UK police rule out nerve agent poisoning after two more fall ill in Salisbury, where Russian ex-spy was poisoned
High street cordoned off by hazardous-response officers, but police say they have found no evidence of Soviet nerve agent Novichok, which was used in an apparent assassination attempt on Sergei Skripal in March
British police say there is no evidence that the nerve agent Novichok was involved in case of two people who became ill in a Salisbury restaurant, but the premises remain closed off.
Wiltshire Police said on Monday that the two people who fell ill at an Italian restaurant had been clinically assessed and there was no trace of Novichok.
The man and woman who got sick at the Prezzo restaurant in Salisbury remained in hospital under observation but “we can now confirm that there is nothing to suggest that Novichok” was involved, Wiltshire Police said in a statement.
“A cordon will remain in place around Prezzo at this time as part of ongoing routine enquiries. All other areas that were cordoned off will now be reopened,” the statement added.
Police have not released the names of the two diners, a man in his 40s and a woman in her 30s.
Authorities responded with extreme caution after two diners became ill, in light of the poisoning of ex-Russian spy Sergei Skripal and his daughter and the subsequent poisoning of two others who came into contact with Novichok.
Roads were closed and a hazardous-response team dispatched on Sunday night in the English city, which spent months with quarantine tents and investigators in full-body protective gear combing for evidence after Skripal and his daughter were found unconscious on a bench in March.
Its residents were put back on edge in June when a man and a woman living in a nearby town was admitted to hospital with signs of exposure to the same Soviet-made nerve agent, Novichok. The woman, 44-year-old Dawn Sturgess, died. Britain’s counterterrorism police said this month they think Sturgess’ boyfriend found a counterfeit perfume bottle containing remnants of the substance originally applied on the front door of Skripals home in Salisbury.
British prosecutors have charged two Russian men in absentia with poisoning Sergei Skripal and his daughter, Yulia. They have alleged Alexander Petrov and Ruslan Boshirov were Russian intelligence agents.
In an interview on Russian television last week, the men said they visited Salisbury to appreciate the cathedral’s classic architecture and denied they worked for Moscow’s military intelligence or committed any crimes.
Salisbury City Council leader Matthew Dean tweeted that there had been “a number of false alarms since the Skripal poisoning”.
He said it was correct for emergency service personnel to start with a “highly precautionary approach until they know otherwise”.
Hazmat teams like those deployed in Salisbury could be replaced by fleets of drones and robots to investigate future chemical attacks, Britain’s Ministry of Defence has announced.
Defence chiefs are to trial using drones to examine sites for chemical agents and biological threats to avoid exposing emergency services and personnel to risk.

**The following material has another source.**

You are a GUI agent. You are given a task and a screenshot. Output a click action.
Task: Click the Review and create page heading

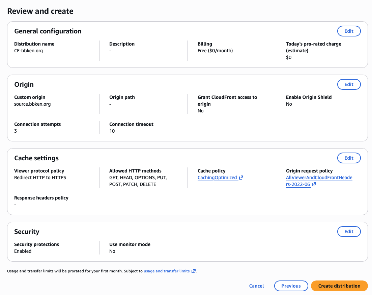point(40,11)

A trial involving scientists from the military research unit Porton Down has taken place at the Fire Service College in Gloucestershire, the ministry said. The project has involved the testing of a drone that can relay 3D images and detect chemical agents using a laser system.
Defence Secretary Gavin Williamson said the innovation would keep Britain at the forefront of dealing with similar attacks.
“Following the reckless nerve agent attack in Salisbury this year, we have seen the bravery and professionalism of our armed forces, emergency services and MoD scientists,” he said. “They have worked tirelessly to investigate and clean up deadly contaminated areas. This project will ensure we stay at the forefront of dealing with such heinous attacks, whether on our streets or on foreign battlefields.”
The UK prime minister’s official spokesman said the interview contained “lies and blatant fabrications” that were “an insult to the public’s intelligence”.
Scotland Yard has said they believe Petrov and Boshirov to be pseudonyms and that the men’s real identities have been covered up by the Russian government.